Use of empiric third generation cephalosporins was associated with detection of CTRE colonization among participants not found to be colonized at admission, even when adjusted for other factors. Empiric aminoglycosides use was associated with acquisition of carbapenem-resistant Enterobacteriaceae colonization, but was likely confounded by ICU admission. From this study, we cannot determine if follow-up detection of drug-resistant Enterobacteriaceae colonization among participants without baseline colonization was due to nosocomial transmission or overgrowth of minority drug-resistant colonies in the presence of selection pressure from administered antibiotics. Most nosocomial acquisition of drug-resistant Enterobacteriaceae in studies conducted in resource-rich settings is not attributed to transmission from other hospitalized patients [32, 33]. However, a study in a resource-limited setting showed genetic similarities among acquired isolates suggesting nosocomial cross-transmission [34].

Previous work in a resource-rich ICU setting has shown an association between drug-resistant Enterobacteriaceae colonization and mortality [35], but similar data from resource-limited settings describing clinical associations with colonization is limited. We found that participants with CTRE colonization at follow-up were more likely to die in an unadjusted analysis. After adjusting for ICU admission and age, the association no longer remained statistically significant. Any association of CTRE colonization and mortality does not necessarily signify causality, as there may be unmeasured risk factors common to both CTRE colonization acquisition and mortality.
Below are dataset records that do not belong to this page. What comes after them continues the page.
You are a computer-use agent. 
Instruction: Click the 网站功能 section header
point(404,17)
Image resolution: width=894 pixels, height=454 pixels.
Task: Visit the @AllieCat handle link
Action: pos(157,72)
Unfettered antibiotic use has been implicated as one of the key factors driving global increasing antimicrobial resistance [1]. Studies in other settings have demonstrated that antibiotic administration and ICU admission are associated with development of antibiotic-resistant bacterial stool colonization during the course of a hospitalization, but used longer intervals between enrollment and follow-up [28, 36]. The finding that initial empiric antibiotic choice can also significantly impact this process is concerning, especially given how commonly third generation cephalosporins are used in India and elsewhere.

Antimicrobial use may be tempered by antimicrobial stewardship policies, which were not yet in place at the time of this study. Guidelines offer two general antimicrobial stewardship approaches: preauthorization of antibiotics and auditing of antibiotic prescriptions after treatment initiation [37, 38]. De-escalation of antibiotic therapy was associated in a meta-analysis with decreased mortality risk [39]. However, it remains unclear how quickly antibiotics should be de-escalated. Rapid acquisition of detectable resistant Enterobacteriaceae colonization, as noted in our study, may result in a narrow window of opportunity for prevention of drug-resistant organism colonization. A recent study notably failed to show a reduction in the emergence of multidrug-resistant Gram-negative infections after de-escalation of anti-pseudomonal beta-lactams [40]. Our study design required participants to remain hospitalized through Day 3 or Day 4, which excluded both those with early mortality, and those with mild illness who were quickly discharged. However, among patients who do remain hospitalized through the third or fourth day of admission, the contribution of empiric antibiotics to drug-resistant Enterobacteriaceae colonization poses an antimicrobial stewardship concern.

Conclusions

In conclusion, colonization with drug-resistant Enterobacteriaceae is common among patients admitted with fever in Pune, India. Our study highlights the need for improved antimicrobial stewardship and infection control measures, which the World Health Organization acknowledges in its Global Action Plan on Antimicrobial Resistance [41]. Physicians and governing bodies in India have recognized the threat of antimicrobial resistance responding with newly introduced legislation which requires a prescription for the sale of many advanced antibiotics including third and fourth generation cephalosporins [12, 42]. Continued surveillance of drug-resistant Enterobacteriaceae colonization in India and other resource-limited settings is warranted.